THE PERFECT STORM: WHEN TRAVEL RECOVERY MEETS AIRLINES’ INEFFICIENCIES
Jul 06, 2022 / By Sam Burritt
It seems like forever since entire fleets were first grounded due to the pandemic. Airlines had a “historic moment” to blame as we all navigated the joys of flight cancellations imposed by aviation and health authorities and governments. Three years later, the story is quite different due to a staffing shortage and a stronger than expected booking curve, although the results, unfortunately for passengers, feel the same.
Different challenges are at the root cause of the problem, yet airlines have again found a way to frame the situation and shift the blame. Unable to meet the rising demand in bookings during this summer season, they blame the Federal Aviation Administration (FAA) for delays, while the FAA is saying airlines are flying schedules they can’t support. Pilots, on the other hand, are pointing fingers at airlines for increased workloads they state could result in safety issues. Yes, it’s the perfect storm.
The inability to support flying schedules is an interesting claim because it goes well beyond the pilot shortage debate, which is also an underlying issue today—the flight attendants, ground handlers, and baggage loaders are also scarce at airports, with the U.S. Department of Transportation (DOT) reporting that airlines have lost or mishandled 21% more bags than last year.
Who pays the price? No, it’s not a trick question. Passengers do, with airlines like Delta “going above and beyond” by granting customers a waiver ahead of July Fourth travel to change flights, asking them basically not to fly. This is an unprecedented move that, for me, truly, is an admission that failure was on the horizon.

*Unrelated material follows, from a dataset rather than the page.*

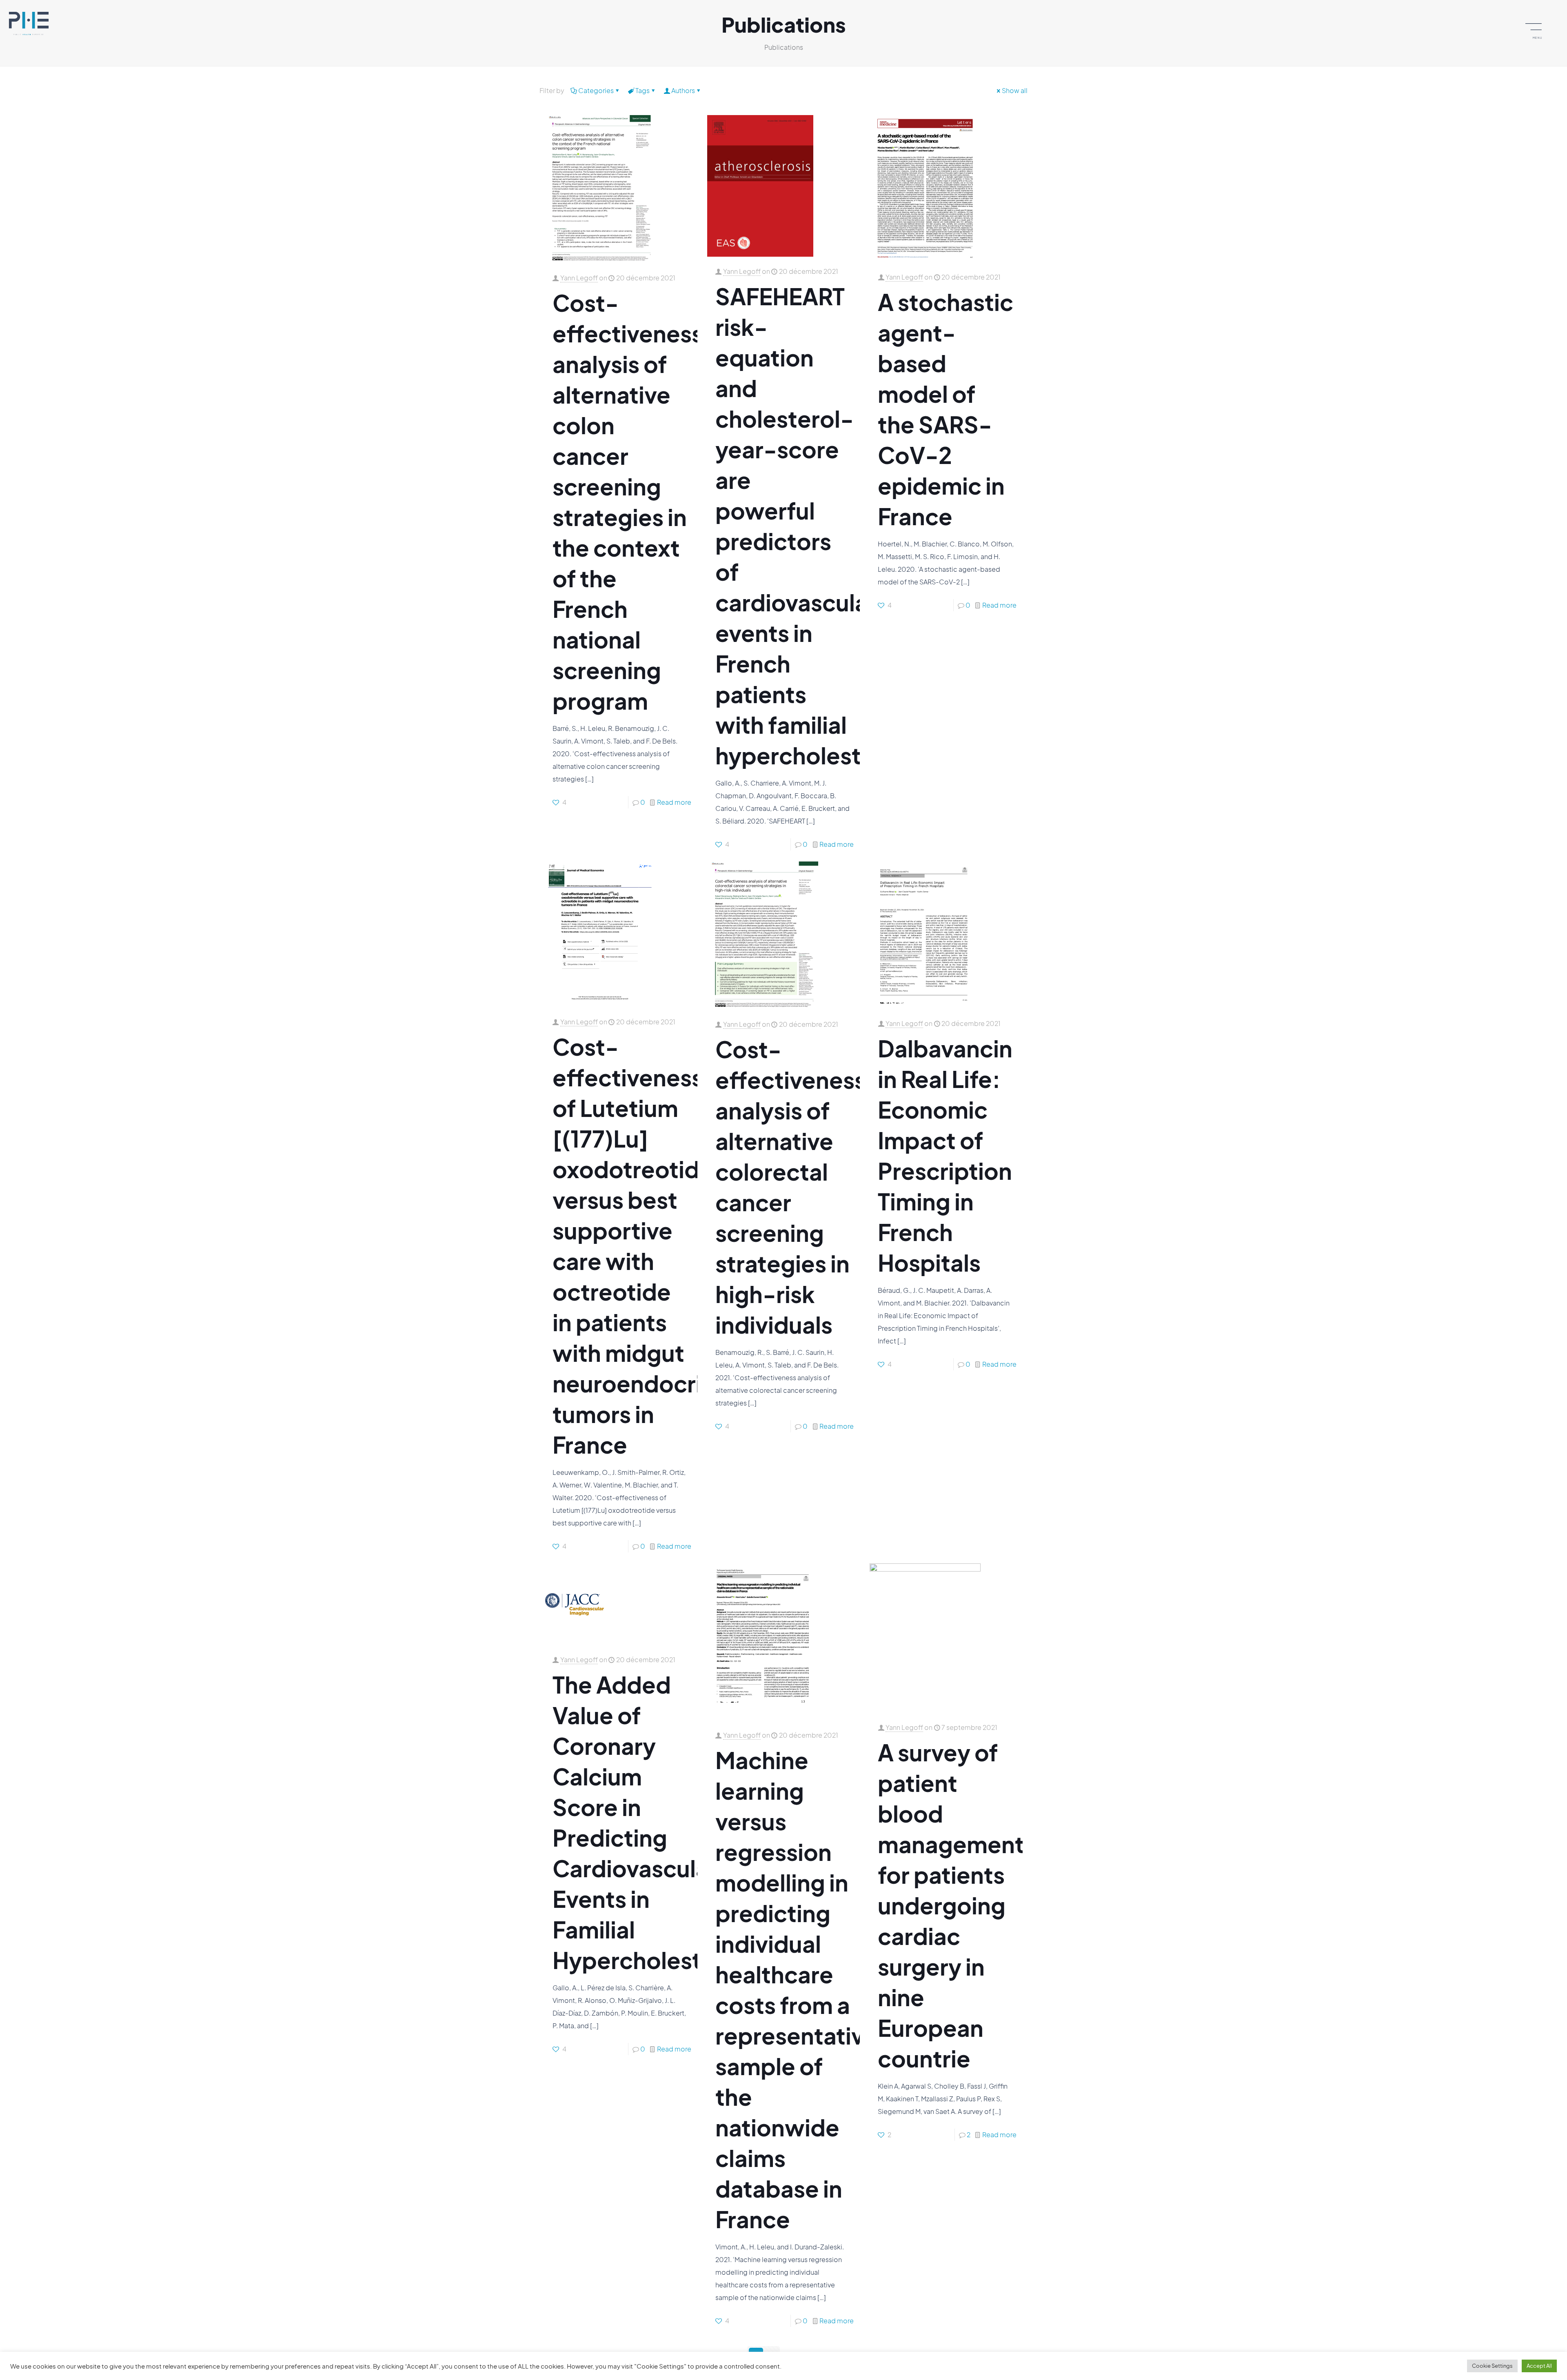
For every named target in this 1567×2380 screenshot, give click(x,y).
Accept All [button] (1539, 2365)
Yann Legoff (579, 277)
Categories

The travel chaos is not only reserved for U.S. travelers, as the crosswinds have also hit Europe. Passengers at Heathrow, one of the continent’s busiest airports, are constantly reporting long lines, cancellations, and a lack of customer service. The case is similar in Amsterdam and Berlin, while Asia continues to navigate its umpteenth Covid-19 wave.
Departing passengers queueing at Terminal 2 at Heathrow airport the week of June 30, 2022. Photograph: Henry Nicholls/Reuters
THE BLAME GAME
Is there a solution? Senator Bernie Sanders thinks that the DOT should start fining airlines for disrupted flights, while the DOT is considering imposing financial consequences on airlines publishing unrealistic flight schedules, as reported by CBS News Travel Editor Peter Greenberg. Rules might force airlines to show they can operate flights with the proper staff before being allowed to schedule them. That might be a mid-term solution.
At this point, it is an understatement to say that airlines and airports were not prepared to withstand the travel recovery. The blame game needs to stop, and passengers, the main stakeholder in these discussions, must be prioritized. The days when airlines offer a passenger 10,000 dollars to get off an oversold flight need to end; that’s not a sustainable practice for the industry and demonstrates a lack of operational capability that only transfers uncertainty to travelers.
"The days when airlines offer a passenger 10,000 dollars to get off an oversold flight need to end; that’s not a sustainable practice for the industry and demonstrates a lack of operational capability that only transfers uncertainty to travelers."
At this pace, travelers might find it more convenient to drive to closer destinations by car, even if the ride lasts up to 5 hours and the gas prices are still staggering. That sounds much better than waiting hours in check-in lines and potentially having the flight canceled.
The travel recovery has been in place for months now, with airlines having witnessed the increase in demand and the openness of travelers to explore the world again as early as mid-2020. Yet, a reactive stance by air travel providers has clouded the summer for thousands of families.
While it might be too late to get their act together before the end of summer 2022, the industry will need to find ways to tighten up its operations before Thanksgiving; eliminating the blaming game while searching for common ground and attainable solutions should be a priority between both private and public sectors.
What is the 2023 outlook? According to a recent IATA forecast, travel recovery hints at profitability for next year, with industry losses expected to be reduced by almost $10 billion, while industry-wide profitability in North America is already scheduled to deliver an $8.8 billion profit in 2022. That’s great, but at what cost? Apparently, for now, at the passenger’s expense.
Airlines had a golden opportunity to “reset” their operations and inefficiencies that were ever-present before Covid-19 and yet here we are again. If a pandemic can’t force airlines to get their act together, what on earth will?